───── SOURCE MATERIAL

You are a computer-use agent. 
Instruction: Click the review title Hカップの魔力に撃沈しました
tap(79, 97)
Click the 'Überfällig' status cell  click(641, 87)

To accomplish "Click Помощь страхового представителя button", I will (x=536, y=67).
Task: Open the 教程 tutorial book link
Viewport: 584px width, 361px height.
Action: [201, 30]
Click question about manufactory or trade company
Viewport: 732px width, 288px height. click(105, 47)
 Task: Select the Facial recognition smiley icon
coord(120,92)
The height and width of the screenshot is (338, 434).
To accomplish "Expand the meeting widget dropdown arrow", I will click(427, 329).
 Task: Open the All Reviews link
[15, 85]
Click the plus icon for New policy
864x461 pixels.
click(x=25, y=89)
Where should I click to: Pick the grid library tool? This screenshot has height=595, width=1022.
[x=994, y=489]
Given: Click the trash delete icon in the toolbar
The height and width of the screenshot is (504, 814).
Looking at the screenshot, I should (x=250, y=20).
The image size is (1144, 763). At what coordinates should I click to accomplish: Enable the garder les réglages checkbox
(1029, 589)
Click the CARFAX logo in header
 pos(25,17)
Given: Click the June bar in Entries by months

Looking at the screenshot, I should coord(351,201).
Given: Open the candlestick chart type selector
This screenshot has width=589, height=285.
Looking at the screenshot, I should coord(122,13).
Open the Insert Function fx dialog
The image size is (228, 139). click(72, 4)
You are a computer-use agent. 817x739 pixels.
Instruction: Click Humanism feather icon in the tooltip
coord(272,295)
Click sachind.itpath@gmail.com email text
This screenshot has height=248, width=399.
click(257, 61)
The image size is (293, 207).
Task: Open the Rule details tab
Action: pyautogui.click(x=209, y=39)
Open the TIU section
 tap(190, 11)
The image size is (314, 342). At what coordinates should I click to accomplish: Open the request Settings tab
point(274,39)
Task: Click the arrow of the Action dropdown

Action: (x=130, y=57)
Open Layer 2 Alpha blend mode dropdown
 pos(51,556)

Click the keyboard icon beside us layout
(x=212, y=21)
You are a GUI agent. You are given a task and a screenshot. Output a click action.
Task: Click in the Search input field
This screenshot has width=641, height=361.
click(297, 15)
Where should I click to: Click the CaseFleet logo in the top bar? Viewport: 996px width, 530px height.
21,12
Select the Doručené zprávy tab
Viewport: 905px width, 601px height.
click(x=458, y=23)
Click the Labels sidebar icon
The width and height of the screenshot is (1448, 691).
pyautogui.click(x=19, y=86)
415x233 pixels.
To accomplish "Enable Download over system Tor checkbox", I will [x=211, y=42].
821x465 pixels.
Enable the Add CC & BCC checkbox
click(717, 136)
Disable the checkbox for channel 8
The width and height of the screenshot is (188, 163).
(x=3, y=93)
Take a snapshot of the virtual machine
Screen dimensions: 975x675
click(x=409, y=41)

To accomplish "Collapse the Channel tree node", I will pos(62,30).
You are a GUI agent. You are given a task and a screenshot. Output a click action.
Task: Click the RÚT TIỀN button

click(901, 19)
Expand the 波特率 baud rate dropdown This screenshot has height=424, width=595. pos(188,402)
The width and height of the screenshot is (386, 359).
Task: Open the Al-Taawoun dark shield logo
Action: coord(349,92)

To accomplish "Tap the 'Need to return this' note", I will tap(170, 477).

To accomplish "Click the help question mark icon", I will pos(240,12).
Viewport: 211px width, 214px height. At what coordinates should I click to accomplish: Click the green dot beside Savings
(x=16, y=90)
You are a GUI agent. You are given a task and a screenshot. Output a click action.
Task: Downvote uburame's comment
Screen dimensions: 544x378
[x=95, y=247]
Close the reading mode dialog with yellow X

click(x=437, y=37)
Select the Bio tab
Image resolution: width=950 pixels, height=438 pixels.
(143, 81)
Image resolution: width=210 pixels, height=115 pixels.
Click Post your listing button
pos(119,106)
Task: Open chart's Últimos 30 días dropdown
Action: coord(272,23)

──────────

**EXERCISE DETAILS:** From the data above, show each line that contains "computer".

**RESPONSE BOX:**
You are a computer-use agent. 
You are a computer-use agent. 817x739 pixels.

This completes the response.